De gevorderde wettelijke rente over de proceskosten wordt toegewezen zoals vermeld in de beslissing.
uitvoerbaarverklaring bij voorraad
3.28.
De beslissing wordt, zoals gevorderd, uitvoerbaar bij voorraad verklaard. Het spoedeisend belang van CBD bij haar vordering is een voldoende rechtvaardiging voor toewijzing van deze vordering. Het is niet goed denkbaar dat een vordering in kort geding een spoedeisend belang heeft en er toch een goede reden bestaat om af te zien van uitvoerbaarverklaring bij voorraad.

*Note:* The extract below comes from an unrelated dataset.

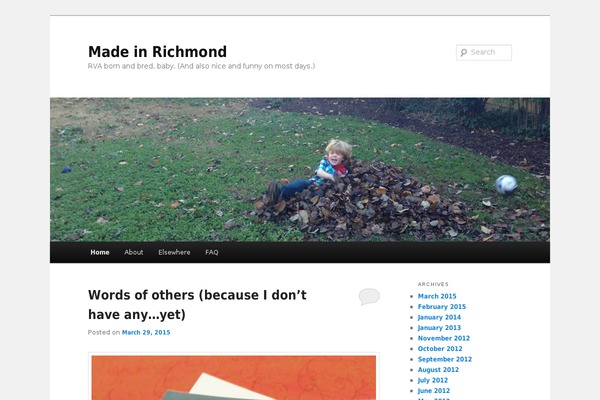Open the November 2012 archive link

(x=444, y=338)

Het verweer van [gedaagde] tegen deze deelvordering wordt dus verworpen.

4.De beslissing

De voorzieningenrechter
4.1.
veroordeelt [gedaagde] om binnen twee werkdagen na betekening van dit vonnis de feitelijke toestand van de uitoefening van het retentierecht te staken en gestaakt te houden, door het verwijderen van de A4-tjes op het Appartementsrecht en (indien van toepassing) het uitschrijven van het vermeende retentierecht uit het Kadaster en alle sleutels van de sloten die [gedaagde] van dan wel met betrekking tot het Appartementsrecht heeft af te geven,
en indien [gedaagde] geen tijdige en correcte uitvoering geeft aan dit vonnis,
machtigt CBD het in het Kadaster ingeschreven retentierecht op kosten van [gedaagde] te laten uitschrijven, waarbij dit vonnis heeft te gelden als een opdracht van [gedaagde] ex art. 3:300 BW, en om de sloten van het Appartementsrecht te vervangen en op die manier zelf de macht over het Appartementsrecht te verkrijgen, onder de voorwaarde dat er op de kwaliteitsrekening van de Stichting Beheer Derdengelden YUR Advocaten een depot aanwezig is van € 40.000,-, dat daar in beheer wordt gehouden op basis van de concept-depotovereenkomst die als productie 4 aan de dagvaarding is gehecht, welke overeenkomst er ook in moet voorzien dat het in kracht van gewijsde gaan of het uitvoerbaar bij voorraad verklaren van het vonnis ook kan nopen tot uitbetaling aan [gedaagde] ,
4.2.
veroordeelt [gedaagde] in de proceskosten van € 2.675,35 te betalen binnen veertien dagen na aanschrijving daartoe. Als [gedaagde] niet tijdig aan de veroordelingen voldoet en het vonnis daarna wordt betekend, dan moet [gedaagde] € 90,00 extra betalen, plus de kosten van betekening,
4.3.
veroordeelt [gedaagde] in de wettelijke rente als bedoeld in artikel 6:119 BW over de proceskosten als deze niet binnen veertien dagen na aanschrijving zijn voldaan,
4.4.
verklaart het vonnis tot zover uitvoerbaar bij voorraad,
4.5.
wijst het meer of anders gevorderde af.
Dit vonnis is gewezen door mr. P. de Bruin en in het openbaar uitgesproken op 26 februari 2025.